Limitations include potential recall bias in self-reported menopausal status and the observational design that cannot establish causality. Additionally, hormonal replacement therapy (HRT) effects were not addressed, which could be an important modifier of outcomes.

Future research might further delineate menopause-related symptomatology in MS and investigate hormonal interventions as adjunct therapies to improve quality of life and potentially modulate disease mechanisms.

Conclusion

This comprehensive study does not support menopause as a leading factor in driving disability progression in women with relapse-onset MS. While reproductive aging may additively influence overall aging and health status, the transition through menopause per se should not be overemphasized in clinical prognostication or management plans.
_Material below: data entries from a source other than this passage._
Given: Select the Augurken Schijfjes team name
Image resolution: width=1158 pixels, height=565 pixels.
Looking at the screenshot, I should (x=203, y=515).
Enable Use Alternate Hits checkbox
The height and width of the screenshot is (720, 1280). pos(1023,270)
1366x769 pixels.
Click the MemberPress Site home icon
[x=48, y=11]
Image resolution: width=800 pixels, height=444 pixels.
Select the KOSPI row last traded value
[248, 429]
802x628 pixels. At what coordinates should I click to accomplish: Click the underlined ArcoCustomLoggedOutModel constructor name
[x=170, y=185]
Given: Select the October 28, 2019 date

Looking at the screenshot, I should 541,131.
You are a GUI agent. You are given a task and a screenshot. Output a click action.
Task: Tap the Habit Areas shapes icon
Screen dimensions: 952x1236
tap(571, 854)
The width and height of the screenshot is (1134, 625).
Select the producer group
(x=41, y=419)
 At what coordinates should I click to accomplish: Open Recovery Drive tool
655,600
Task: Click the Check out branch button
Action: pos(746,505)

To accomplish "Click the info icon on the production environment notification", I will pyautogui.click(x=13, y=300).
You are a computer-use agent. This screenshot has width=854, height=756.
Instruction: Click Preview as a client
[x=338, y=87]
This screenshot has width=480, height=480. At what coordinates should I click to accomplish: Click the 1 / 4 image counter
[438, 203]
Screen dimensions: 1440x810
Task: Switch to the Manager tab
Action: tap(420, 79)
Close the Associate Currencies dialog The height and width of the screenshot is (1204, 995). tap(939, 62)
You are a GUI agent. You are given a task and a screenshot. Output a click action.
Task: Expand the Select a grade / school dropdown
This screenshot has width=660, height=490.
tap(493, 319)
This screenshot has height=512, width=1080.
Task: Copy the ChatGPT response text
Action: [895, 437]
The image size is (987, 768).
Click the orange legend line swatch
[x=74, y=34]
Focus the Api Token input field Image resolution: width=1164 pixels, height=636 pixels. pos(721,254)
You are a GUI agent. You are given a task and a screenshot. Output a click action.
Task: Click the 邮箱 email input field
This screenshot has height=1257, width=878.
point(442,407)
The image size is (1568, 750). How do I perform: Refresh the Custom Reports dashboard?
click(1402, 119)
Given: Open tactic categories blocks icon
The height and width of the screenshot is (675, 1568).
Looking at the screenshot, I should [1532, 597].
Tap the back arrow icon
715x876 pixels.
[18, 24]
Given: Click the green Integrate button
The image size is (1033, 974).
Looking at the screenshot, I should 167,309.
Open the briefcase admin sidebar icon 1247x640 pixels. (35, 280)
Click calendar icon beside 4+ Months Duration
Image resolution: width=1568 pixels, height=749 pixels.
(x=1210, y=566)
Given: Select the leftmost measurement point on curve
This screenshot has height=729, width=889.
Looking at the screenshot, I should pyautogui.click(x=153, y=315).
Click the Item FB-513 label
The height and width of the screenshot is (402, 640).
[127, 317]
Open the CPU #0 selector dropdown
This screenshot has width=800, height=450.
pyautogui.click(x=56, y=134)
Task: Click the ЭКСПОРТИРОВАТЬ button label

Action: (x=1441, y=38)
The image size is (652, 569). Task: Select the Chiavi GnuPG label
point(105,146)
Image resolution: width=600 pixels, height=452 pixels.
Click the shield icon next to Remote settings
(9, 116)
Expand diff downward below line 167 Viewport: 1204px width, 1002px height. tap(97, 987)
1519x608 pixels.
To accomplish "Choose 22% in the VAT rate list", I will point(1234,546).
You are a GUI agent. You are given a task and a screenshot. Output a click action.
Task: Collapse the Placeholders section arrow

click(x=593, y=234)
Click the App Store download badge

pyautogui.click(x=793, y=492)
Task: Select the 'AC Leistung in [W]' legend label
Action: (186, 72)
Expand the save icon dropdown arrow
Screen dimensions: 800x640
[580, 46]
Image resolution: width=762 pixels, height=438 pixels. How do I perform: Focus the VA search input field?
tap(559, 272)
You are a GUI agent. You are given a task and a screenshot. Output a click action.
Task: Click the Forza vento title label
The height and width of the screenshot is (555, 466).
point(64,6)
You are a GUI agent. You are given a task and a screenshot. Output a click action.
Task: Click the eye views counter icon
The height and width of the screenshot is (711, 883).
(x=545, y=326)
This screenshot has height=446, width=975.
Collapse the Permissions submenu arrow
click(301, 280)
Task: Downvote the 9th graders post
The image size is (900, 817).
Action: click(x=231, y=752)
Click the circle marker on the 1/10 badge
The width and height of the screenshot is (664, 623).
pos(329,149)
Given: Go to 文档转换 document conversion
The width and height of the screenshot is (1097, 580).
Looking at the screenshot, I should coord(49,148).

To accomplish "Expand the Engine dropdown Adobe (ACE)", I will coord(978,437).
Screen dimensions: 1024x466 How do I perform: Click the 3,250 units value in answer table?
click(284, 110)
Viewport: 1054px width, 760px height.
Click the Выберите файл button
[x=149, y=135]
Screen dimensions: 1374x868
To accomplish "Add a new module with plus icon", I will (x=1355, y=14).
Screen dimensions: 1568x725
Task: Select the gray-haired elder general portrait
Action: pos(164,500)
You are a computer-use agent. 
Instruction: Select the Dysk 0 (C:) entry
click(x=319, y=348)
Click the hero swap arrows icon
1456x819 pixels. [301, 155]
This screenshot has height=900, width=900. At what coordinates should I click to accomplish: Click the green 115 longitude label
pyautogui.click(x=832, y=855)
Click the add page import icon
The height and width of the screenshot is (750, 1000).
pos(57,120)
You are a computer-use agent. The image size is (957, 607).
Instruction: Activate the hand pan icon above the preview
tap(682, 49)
Clinicians should continue to focus on established risk factors and evidence-based therapies to mitigate disability accrual, while addressing menopausal symptoms through appropriate symptomatic treatments and multidisciplinary care. Understanding sex-specific nuances in MS remains critical to optimizing personalized care for women across the lifespan.

References

Bridge F, Sanfilippo PG, Zhu C, Skibina O, Nguyen AL, Kalincik T, Buzzard K, Taylor BV, MacIntyre J, Hall LA, Slee M, Macdonell R, Maltby V, Lechner-Scott J, McCombe P, Butzkueven H, van der Walt A, Jokubaitis VG. Menopause Impact on Multiple Sclerosis Disability Progression. JAMA Neurol. 2025 Sep 29. doi: 10.1001/jamaneurol.2025.3538

Multiple Sclerosis. National Multiple Sclerosis Society. https://www.nationalmssociety.org/

Voskuhl R. Sex differences in autoimmune disease. Biol Sex Differ. 2011;2(1):1.

Harrington MG, Etzel CJ. Sexual Dimorphism in Multiple Sclerosis Susceptibility and Pathogenesis. Front Neurol. 2014;5:64.

Nguyen AL, et al. The influence of menopausal status on MS symptoms: a systematic review. Mult Scler Relat Disord. 2020;45:102440.